[[ LISTED ENTRIES open ]]

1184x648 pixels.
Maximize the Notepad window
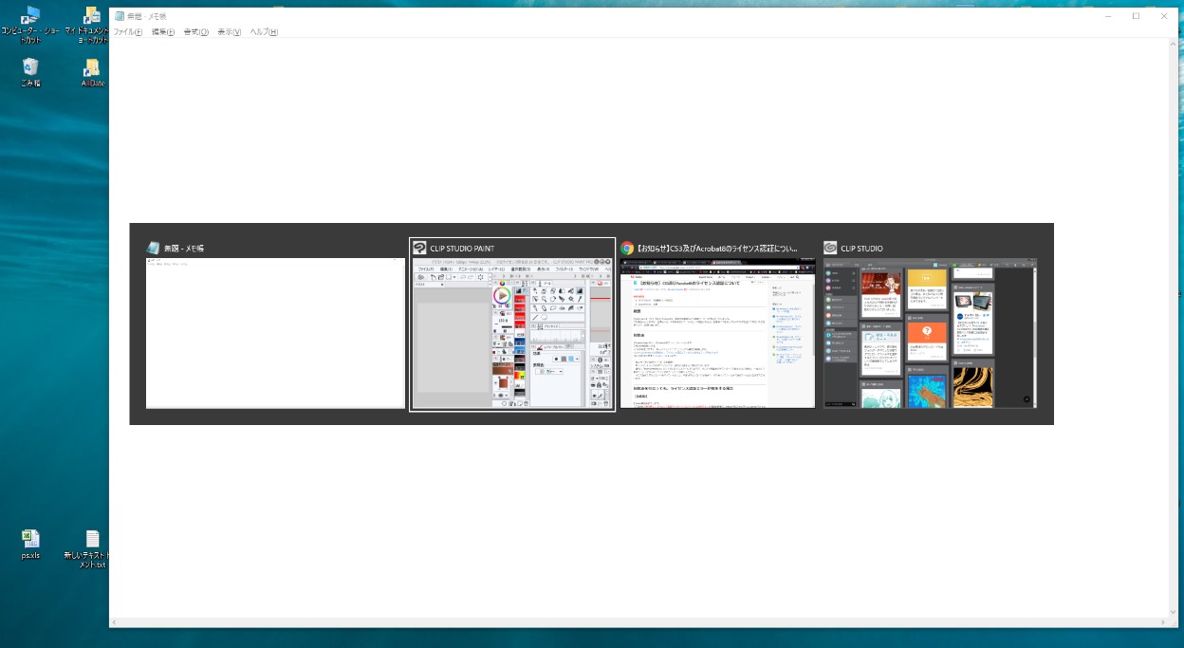pyautogui.click(x=1136, y=16)
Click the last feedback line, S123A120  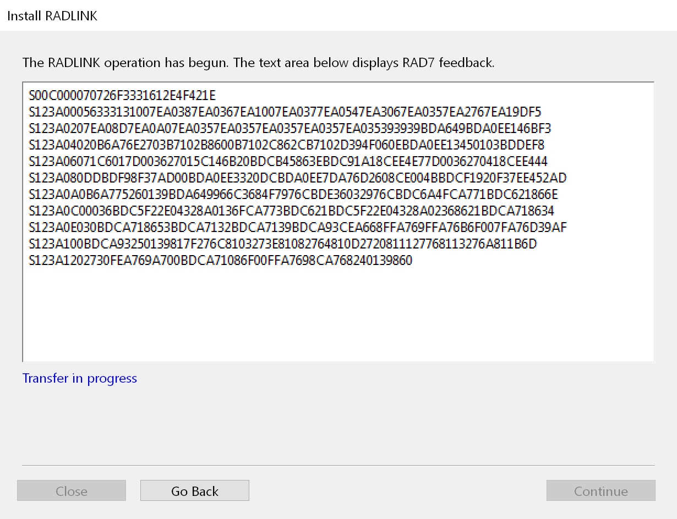(x=220, y=261)
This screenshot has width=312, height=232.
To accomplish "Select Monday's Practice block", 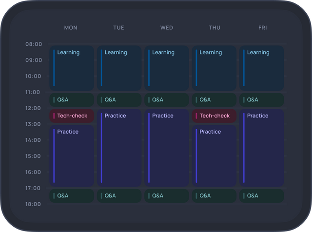I will [x=71, y=156].
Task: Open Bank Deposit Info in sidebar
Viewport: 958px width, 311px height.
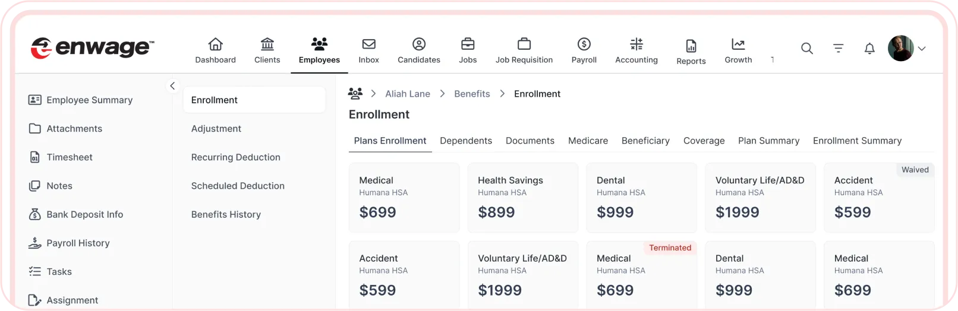Action: (84, 214)
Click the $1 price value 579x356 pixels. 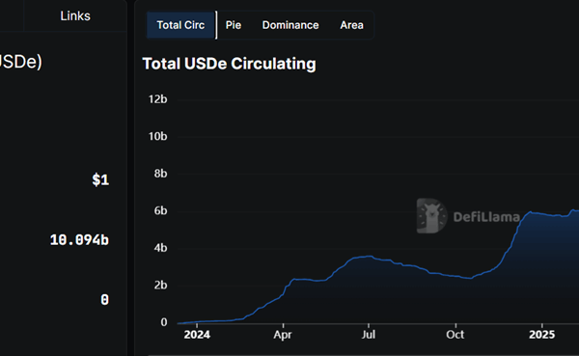(100, 179)
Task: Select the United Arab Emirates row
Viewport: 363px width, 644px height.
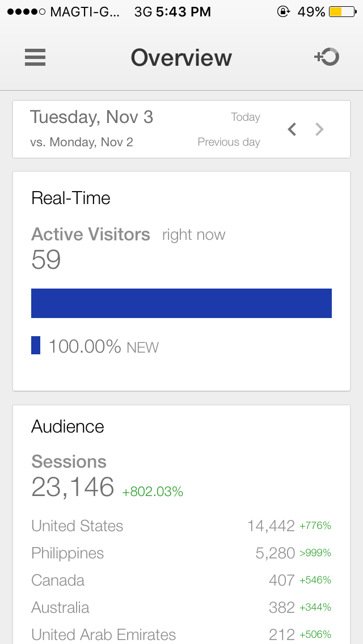Action: click(182, 634)
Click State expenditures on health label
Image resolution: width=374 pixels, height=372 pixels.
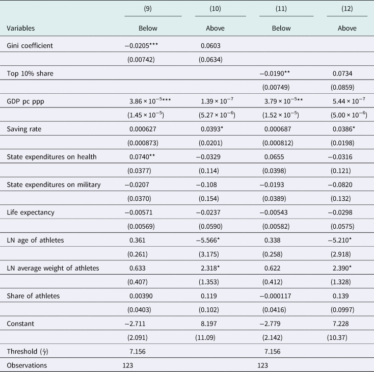coord(52,157)
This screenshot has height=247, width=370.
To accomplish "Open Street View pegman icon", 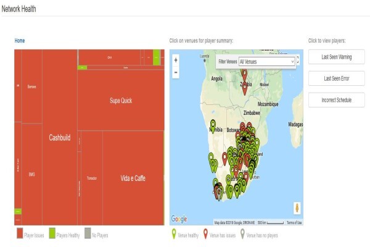I will click(x=297, y=208).
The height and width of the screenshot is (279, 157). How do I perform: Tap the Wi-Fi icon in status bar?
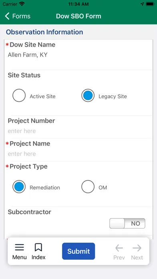[x=22, y=4]
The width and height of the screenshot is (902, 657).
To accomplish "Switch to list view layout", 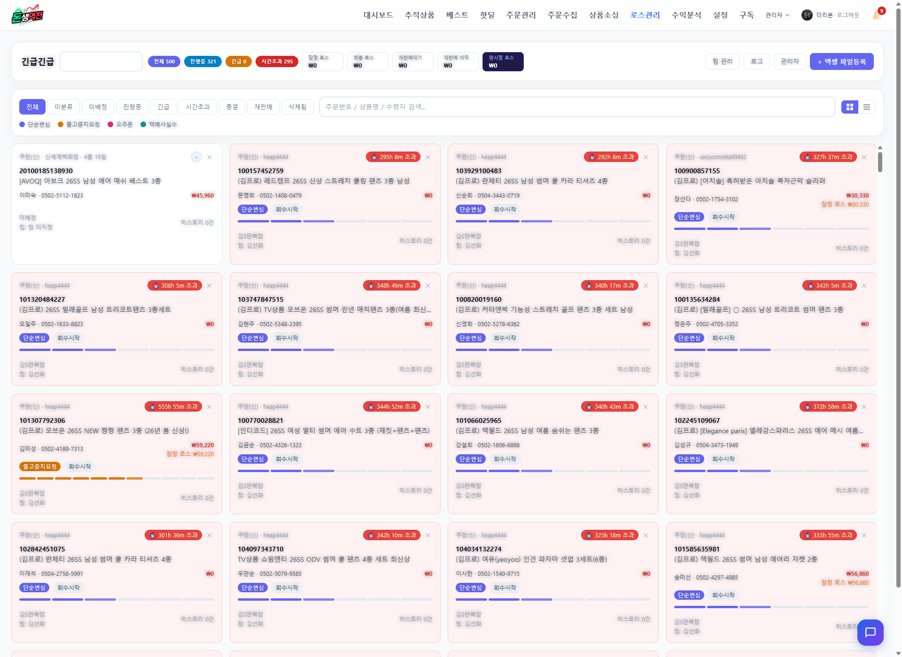I will 866,107.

[[ LISTED ENTRIES closed ]]

TASK ITEM: Copy every line in the listing above where the string "This" turns up.

REPLY:
This screenshot has width=312, height=232.
This screenshot has height=247, width=370.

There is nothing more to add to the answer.